### THE PROBLEM
Please present the items as a Markdown table, from the line containing "1303x695 pixels. At" through the end of the items, with columns "Row" and "Entry", skipping blank lines and leaving out the pictures.
☆ ☆ ☆ ☆ ☆ ☆ ☆
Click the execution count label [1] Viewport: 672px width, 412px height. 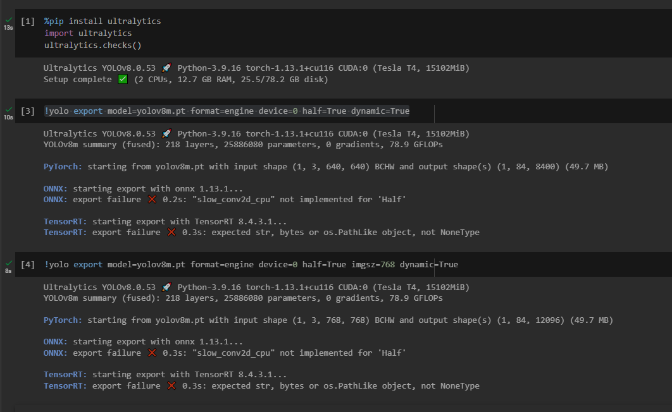(x=27, y=21)
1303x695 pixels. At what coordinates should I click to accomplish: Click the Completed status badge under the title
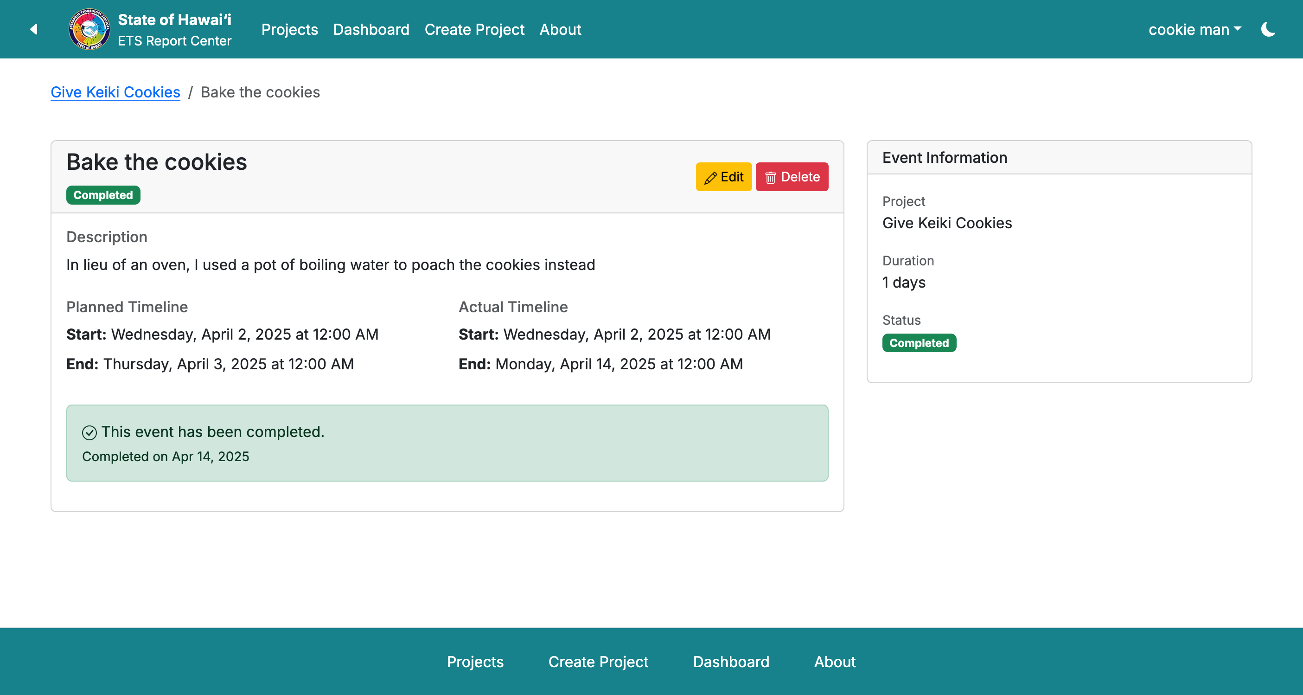point(103,195)
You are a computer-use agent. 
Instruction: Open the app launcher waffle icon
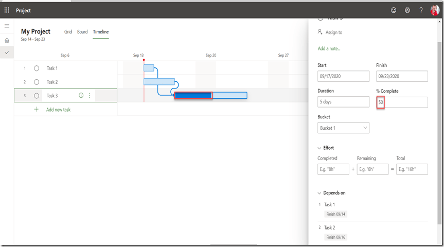(x=7, y=10)
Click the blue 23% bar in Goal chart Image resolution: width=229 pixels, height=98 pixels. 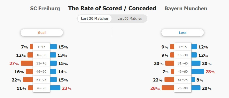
☆ ☆ ☆ ☆ ☆ ☆ ☆
### ANSWER TO THE PROBLEM
| Row | Entry |
|---|---|
| 1 | 1303x695 pixels. At what coordinates should I click to accomplish: Click the Completed status badge under the title |
| 2 | point(103,195) |
| 3 | You are a computer-use agent.  |
| 4 | Instruction: Open the app launcher waffle icon |
| 5 | (x=7, y=10) |
| 6 | Click the blue 23% bar in Goal chart Image resolution: width=229 pixels, height=98 pixels.  |